■ **SUPPLIED ENTRIES**
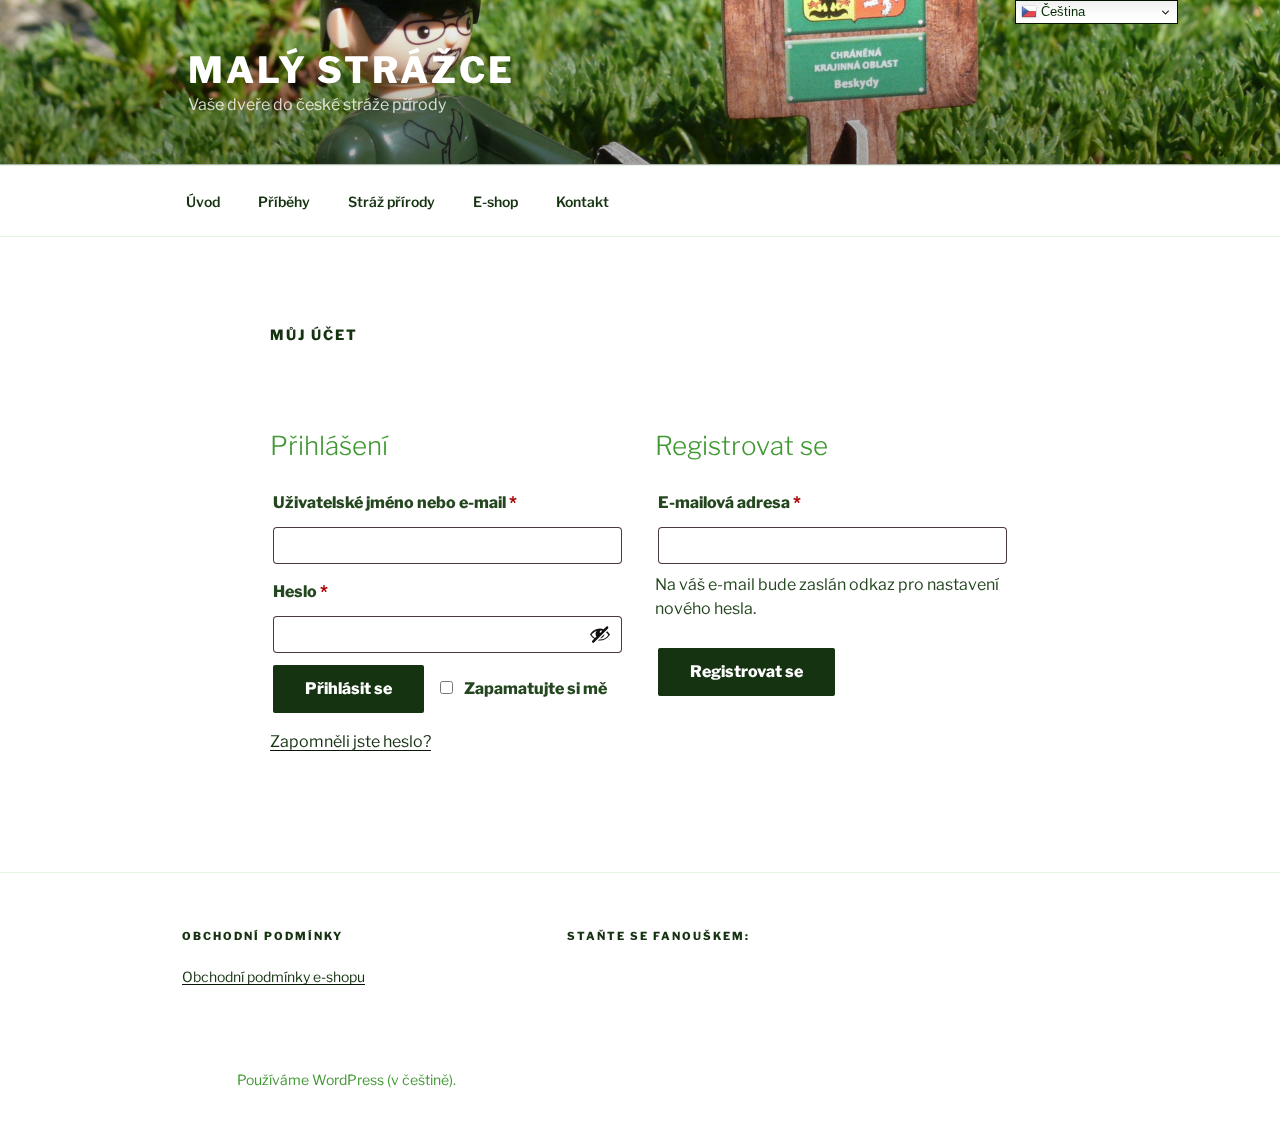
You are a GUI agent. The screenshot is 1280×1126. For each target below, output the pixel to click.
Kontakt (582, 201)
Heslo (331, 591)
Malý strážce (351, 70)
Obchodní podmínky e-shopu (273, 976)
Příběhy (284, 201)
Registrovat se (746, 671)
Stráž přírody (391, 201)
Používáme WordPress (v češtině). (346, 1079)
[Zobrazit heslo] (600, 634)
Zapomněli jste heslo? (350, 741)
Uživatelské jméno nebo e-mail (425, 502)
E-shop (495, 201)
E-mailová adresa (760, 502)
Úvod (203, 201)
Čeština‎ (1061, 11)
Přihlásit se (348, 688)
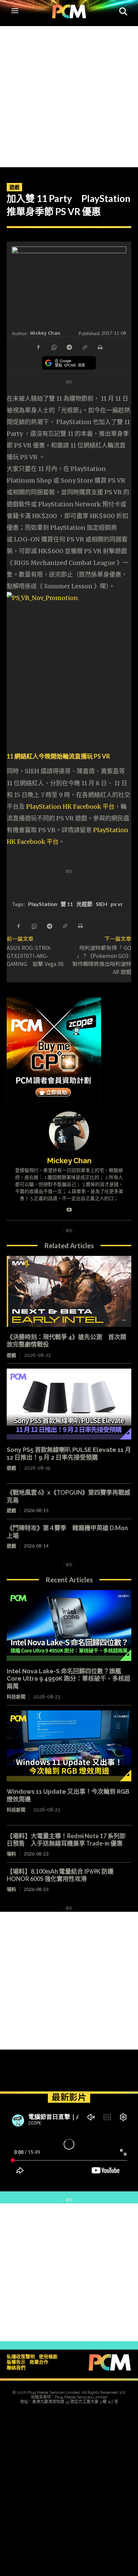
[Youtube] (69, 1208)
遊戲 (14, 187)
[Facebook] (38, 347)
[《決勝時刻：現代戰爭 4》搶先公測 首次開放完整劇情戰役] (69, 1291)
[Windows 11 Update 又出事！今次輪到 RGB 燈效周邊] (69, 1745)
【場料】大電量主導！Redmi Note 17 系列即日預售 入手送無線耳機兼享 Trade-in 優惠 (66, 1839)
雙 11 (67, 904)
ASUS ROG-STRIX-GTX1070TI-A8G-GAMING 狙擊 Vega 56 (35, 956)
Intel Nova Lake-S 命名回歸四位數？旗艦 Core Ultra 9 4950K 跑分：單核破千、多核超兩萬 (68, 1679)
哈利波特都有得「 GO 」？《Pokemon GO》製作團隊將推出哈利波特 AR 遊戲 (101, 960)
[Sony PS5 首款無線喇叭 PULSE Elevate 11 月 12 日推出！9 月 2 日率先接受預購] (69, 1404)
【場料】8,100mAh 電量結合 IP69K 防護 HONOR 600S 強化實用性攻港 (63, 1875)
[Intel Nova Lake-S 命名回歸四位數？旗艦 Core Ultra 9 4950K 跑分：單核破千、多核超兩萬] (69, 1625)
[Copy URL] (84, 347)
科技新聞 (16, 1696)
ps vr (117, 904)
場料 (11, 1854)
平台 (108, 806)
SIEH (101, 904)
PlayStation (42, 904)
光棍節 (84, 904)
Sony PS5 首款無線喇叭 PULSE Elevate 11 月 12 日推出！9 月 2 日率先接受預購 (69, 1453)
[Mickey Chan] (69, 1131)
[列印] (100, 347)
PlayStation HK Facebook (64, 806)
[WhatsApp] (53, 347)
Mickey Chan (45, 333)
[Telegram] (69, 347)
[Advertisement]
--
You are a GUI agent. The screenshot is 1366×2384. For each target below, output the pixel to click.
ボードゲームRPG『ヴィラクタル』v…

■ **PROBLEM REQUIREMENTS**
Within the listing above, locate the line containing "ps vr (117, 904)" and the line containing "[Advertisement]". Reproduce those two lines and all lines between them exactly, with nothing added.

■ **RESPONSE TO THIS TASK**
ps vr (117, 904)
場料 (11, 1854)
平台 (108, 806)
SIEH (101, 904)
PlayStation (42, 904)
光棍節 (84, 904)
Sony PS5 首款無線喇叭 PULSE Elevate 11 月 12 日推出！9 月 2 日率先接受預購 (69, 1453)
[Mickey Chan] (69, 1131)
[列印] (100, 347)
PlayStation HK Facebook (64, 806)
[WhatsApp] (53, 347)
Mickey Chan (45, 333)
[Telegram] (69, 347)
[Advertisement]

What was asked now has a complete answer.